Vegan Protein Sources ▷ Top 10 Foods for a Plant-Based Diet
“Where do you get your protein?” It’s the first and most common question vegans are asked about their plant-based diet. This is an especially relevant topic for athletes who follow a vegan diet and have higher protein requirements. Many people are not aware that you don’t have to consume animal products like meat, eggs, and dairy to get all your macronutrients. Vegan protein can be found in a wide variety of plant-based foods.
The 10 best vegan protein sources
Which foods are highest in plant-based protein? We’ve put together a list of the top vegan protein sources of vegan protein for you:
Calculate your daily protein needs with this simple tool:
Whether they are red, yellow, or brown, lentils are packed with protein and essential nutrients. They are high in fiber (100 g contain 8 g of fiber), which means they keep you full for hours and can help regulate body weight. (1) Lentils are also rich in plant-based iron. This is important for anyone suffering from an iron deficiency.
100 g of lentils (dried) contains 27 g of vegan protein.
Tofu is produced from fermented soy beans and can be used in a multitude of creative dishes in vegan cooking. This plant-based protein can be steamed, grilled, fried, or baked. You can eat it in chunks, crumble it (e.g. tofu scramble), and if you purée it, tofu is the perfect base for delicious creams, smoothies, and sauces.
100 g of tofu contains 15 g of vegan protein.
3. Pumpkin seeds
Pumpkin seeds are one of the best vegan protein sources out there. But keep in mind –– 100 g of pumpkin seeds have almost 500 calories, thanks to their high fat content. They are not a low calorie snack. Sprinkle some seeds in your breakfast granola or over your salad at lunch for a little extra crunch.
100 g of pumpkin seeds contains 37 g of vegan protein.
Oats are a breakfast favorite –– they’re a perfect base for granola, banana pancakes, or piping hot porridge. The high fiber content keeps you full for longer, and oats are packed with B vitamins.
Did you know that you can make non-dairy milk at home with oats and water? Mix finely ground oats with water, a date, and a pinch of salt. Then pour the mixture through a fine mesh strainer.

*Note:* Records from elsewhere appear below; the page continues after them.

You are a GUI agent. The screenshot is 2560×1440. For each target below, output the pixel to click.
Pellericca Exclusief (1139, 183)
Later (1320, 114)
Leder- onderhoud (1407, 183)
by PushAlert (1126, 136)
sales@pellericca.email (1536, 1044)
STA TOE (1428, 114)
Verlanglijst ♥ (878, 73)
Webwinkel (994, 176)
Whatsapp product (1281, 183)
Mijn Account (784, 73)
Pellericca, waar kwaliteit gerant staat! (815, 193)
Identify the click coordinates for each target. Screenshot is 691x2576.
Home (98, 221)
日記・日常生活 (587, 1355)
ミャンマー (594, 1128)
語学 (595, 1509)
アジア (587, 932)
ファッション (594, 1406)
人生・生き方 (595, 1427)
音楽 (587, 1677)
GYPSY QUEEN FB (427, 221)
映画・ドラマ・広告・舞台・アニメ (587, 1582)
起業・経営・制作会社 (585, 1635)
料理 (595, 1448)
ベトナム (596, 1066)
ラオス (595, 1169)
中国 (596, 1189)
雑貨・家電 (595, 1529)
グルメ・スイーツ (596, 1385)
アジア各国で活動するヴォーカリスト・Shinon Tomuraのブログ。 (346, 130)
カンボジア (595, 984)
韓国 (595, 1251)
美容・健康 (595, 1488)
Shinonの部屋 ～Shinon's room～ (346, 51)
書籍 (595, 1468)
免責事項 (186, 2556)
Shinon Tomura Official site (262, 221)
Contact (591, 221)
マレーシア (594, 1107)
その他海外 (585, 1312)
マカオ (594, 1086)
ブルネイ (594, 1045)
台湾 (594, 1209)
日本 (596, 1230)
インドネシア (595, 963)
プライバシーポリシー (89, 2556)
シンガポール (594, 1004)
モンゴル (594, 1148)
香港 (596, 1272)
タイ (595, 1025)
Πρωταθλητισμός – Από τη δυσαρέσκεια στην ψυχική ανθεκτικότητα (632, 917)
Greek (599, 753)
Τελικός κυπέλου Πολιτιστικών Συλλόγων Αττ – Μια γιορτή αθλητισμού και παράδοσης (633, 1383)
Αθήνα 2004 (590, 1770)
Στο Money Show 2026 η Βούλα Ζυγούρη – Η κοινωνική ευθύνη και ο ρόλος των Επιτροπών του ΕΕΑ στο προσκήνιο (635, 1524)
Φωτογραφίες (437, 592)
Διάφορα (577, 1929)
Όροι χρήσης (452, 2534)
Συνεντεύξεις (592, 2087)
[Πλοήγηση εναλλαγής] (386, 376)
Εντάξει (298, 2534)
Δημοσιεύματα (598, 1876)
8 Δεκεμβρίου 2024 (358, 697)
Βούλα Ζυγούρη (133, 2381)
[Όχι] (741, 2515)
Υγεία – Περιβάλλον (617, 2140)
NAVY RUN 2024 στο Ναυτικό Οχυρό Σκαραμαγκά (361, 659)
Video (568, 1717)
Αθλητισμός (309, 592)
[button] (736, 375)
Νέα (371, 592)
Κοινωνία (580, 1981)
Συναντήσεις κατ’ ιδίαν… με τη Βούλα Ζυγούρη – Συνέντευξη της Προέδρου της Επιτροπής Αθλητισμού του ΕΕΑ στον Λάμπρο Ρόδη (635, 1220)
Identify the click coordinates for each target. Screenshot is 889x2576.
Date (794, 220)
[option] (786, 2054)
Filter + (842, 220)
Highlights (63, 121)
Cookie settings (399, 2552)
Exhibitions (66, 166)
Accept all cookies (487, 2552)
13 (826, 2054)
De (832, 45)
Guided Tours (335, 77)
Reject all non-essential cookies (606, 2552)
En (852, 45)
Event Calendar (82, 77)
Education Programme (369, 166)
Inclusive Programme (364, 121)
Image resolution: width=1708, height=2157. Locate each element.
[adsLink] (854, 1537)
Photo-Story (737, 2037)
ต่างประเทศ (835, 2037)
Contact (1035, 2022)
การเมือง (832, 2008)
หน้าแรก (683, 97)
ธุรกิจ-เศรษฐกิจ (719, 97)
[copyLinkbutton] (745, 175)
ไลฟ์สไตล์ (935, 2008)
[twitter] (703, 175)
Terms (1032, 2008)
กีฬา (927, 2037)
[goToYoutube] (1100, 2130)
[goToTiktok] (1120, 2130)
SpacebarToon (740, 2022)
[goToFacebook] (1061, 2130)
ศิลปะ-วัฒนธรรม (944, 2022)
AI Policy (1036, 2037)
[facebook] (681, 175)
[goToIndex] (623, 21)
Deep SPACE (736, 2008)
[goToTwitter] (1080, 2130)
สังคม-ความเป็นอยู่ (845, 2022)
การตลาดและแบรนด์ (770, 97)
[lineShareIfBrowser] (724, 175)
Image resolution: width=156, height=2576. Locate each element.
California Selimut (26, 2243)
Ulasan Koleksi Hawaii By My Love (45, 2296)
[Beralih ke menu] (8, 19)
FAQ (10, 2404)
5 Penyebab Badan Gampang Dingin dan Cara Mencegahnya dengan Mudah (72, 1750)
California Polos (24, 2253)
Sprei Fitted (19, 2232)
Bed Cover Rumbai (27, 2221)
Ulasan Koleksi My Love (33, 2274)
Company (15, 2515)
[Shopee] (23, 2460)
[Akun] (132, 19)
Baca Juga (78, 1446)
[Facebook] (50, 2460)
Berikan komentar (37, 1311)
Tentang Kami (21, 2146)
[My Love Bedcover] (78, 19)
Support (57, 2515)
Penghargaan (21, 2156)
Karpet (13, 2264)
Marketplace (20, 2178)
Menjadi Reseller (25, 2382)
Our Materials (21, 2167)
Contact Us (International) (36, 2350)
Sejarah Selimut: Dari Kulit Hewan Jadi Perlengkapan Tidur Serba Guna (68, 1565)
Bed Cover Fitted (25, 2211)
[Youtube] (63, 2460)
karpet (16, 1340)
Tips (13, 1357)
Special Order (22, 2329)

100 g of oats contains 14 g of vegan protein.
Seitan –– made from wheat gluten –– is an especially valuable vegan protein source. The consistency is similar to meat and it can be used as a substitute in a lot of meat dishes. You can make seitan at home or just buy it in the supermarket (make sure it’s organic).
Important: If you eat a gluten-free diet, avoid this vegan food.
100 g of seitan contains 28 g of vegan protein.
White, black, kidney beans…there are many different kinds of pulses, and they’re a great high protein food. Try them in chili sin carne, burritos, salads, or super moist chocolate brownies –– you can’t go wrong with beans. Make sure you’ve always got some stored in your pantry.
100 g of beans (dried) contains 22 g of vegan protein.
A handful of almonds with an apple is the perfect snack to stave off food cravings. Ever tried almond butter on a slice of whole grain bread?
These nuts are loaded with unsaturated fats and vitamins –– such as vitamin E and magnesium –– and have been shown to have a positive effect on cardiovascular health. (2)
100 g of almonds contains 29 g of vegan protein.
Tempeh is produced from boiled, fermented soy beans, which are then shaped into solid, nutty-flavored blocks. This soy product is one of the best vegan protein sources available and is rich in minerals like magnesium, iron, potassium, and phosphorus. Like tofu, tempeh can be used in a wide variety of ways and is found in many vegan recipes.
100 g of tempeh contains 20 g of vegan protein.
Technically, quinoa is not a grain but a pseudo-cereal, and it’s a must have in a plant-based diet. Not only is it high in vegan protein and complex carbohydrates, it’s also high in micronutrients like magnesium, iron, potassium, and zinc. You can use quinoa as a side dish like rice, make a warm breakfast porridge out of it, or get creative with different types of salads.
100 g of quinoa contains 12 g of vegan protein.
If you eat a plant-based diet, then you probably can’t imagine a life without chickpeas. These pulses are known for their high protein and fiber content. Use them in curries, salads, or turn them into creamy hummus!
100 g of chickpeas contains 19 g of vegan protein.
As you can see, there are plenty of ways to ensure that you get enough vegan protein in a plant-based diet. Integrate all of these tasty foods into your meals regularly and you’ll have no problem getting all the macro and micronutrients you need.